The lights were up and the press conference with the theatre team had started. She looked at Paul, he made big eyes. After another masterly formulated question about Putin from a person in understated but decidedly expensive clothes she felt nauseous and wanted to leave. For them it was shocking. But it was still entertainment. For her, it was a cold-blooded reality that could happen not in an artsy Soho basement with vivacious, sweaty, and sculptured male actors, but in a real cellar with the fat emotionless faces of hangmen.
They had sex that night and, in the morning, an enormous English breakfast. They never met again.
***
She met Bill again at King’s College for a screening of a friend of his, a film about technology. It was a smart montage of footage of different inventions, with voice over by Tilda Swinton.
She arrived early, took her seat in the middle of the screening room. He was late, waved to her from the entrance, and took the first free seat he saw.
She looked at him several times during the film, expecting to see him sleeping. But he wasn’t. Instead, he was whispering something in the ear of a blond girl sitting next to him. Against the dark theater the only thing she could see was her young and beautiful smile giggling at his jokes.

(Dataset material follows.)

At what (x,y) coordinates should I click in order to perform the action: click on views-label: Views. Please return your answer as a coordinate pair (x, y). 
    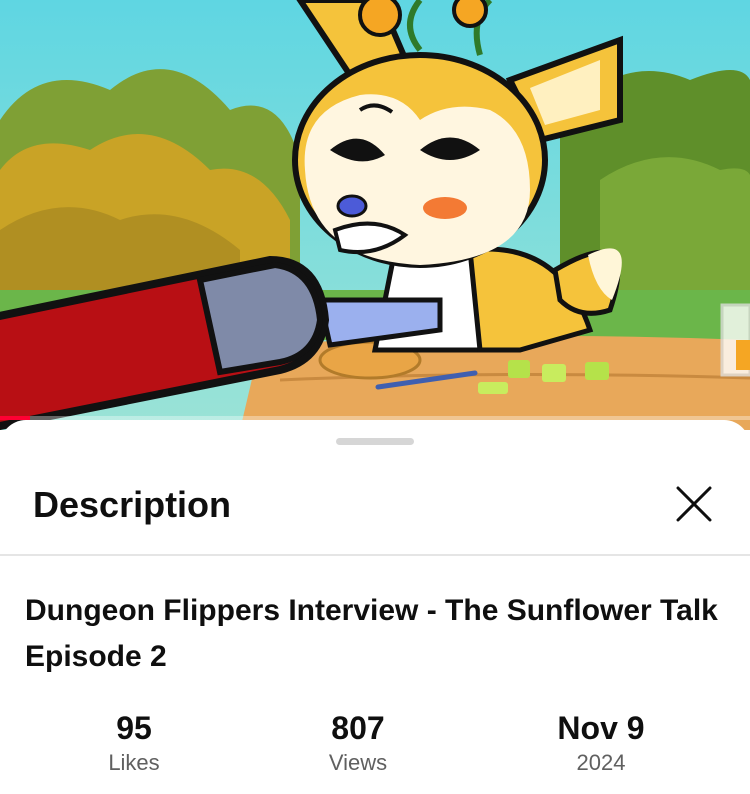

After the screening, he introduced his new friend — an art student from Moscow with an Elle Fanning grin. After a couple of questions, she and the new girl managed to find common names they knew from Moscow. The conversation was a little bit too long for her, but Bill was joking the whole time, and the girl was laughing. A sunny young face with crimped eyelashes: a lack of experience, a tabula rasa.

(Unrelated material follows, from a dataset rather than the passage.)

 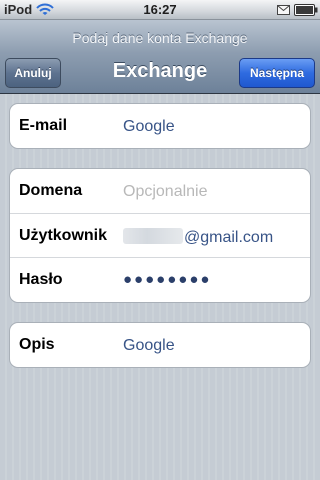 What do you see at coordinates (166, 192) in the screenshot?
I see `domain-field: Opcjonalnie` at bounding box center [166, 192].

Mira went to the bathroom and considered never coming back out.
“Here she is,” Bill waved at Mira as she stepped from the building.
“Where shall we go now?” the young girl asked.
“Let’s find a place with beer!”
“Great idea!”
He clenched the girl’s arm and they started to skip away. Mira looked at their backs and suddenly felt what she sensed in that Soho theater basement: detachment, a fast growing distance between her, a stranger from nowhere, and those merry creatures connected by the art world.
“I’m sorry, I have to go,” Mira said.
“Oh, why?”
“I promised this guy Paul I’d meet him in an hour.”
“What a shame.” He approached her for a goodbye hug.
She walked to the tube station through the shadows of the backstage streets: empty Coca-Cola glass bottles, smashed greasy McDonald’s packages, and untouched cat food accompanied her. She couldn’t see too far ahead because of the stupid tears. She had been in the spotlight. It was a heavy and demanding light, yet she could handle it. Then, suddenly, someone moved it away and it was cold.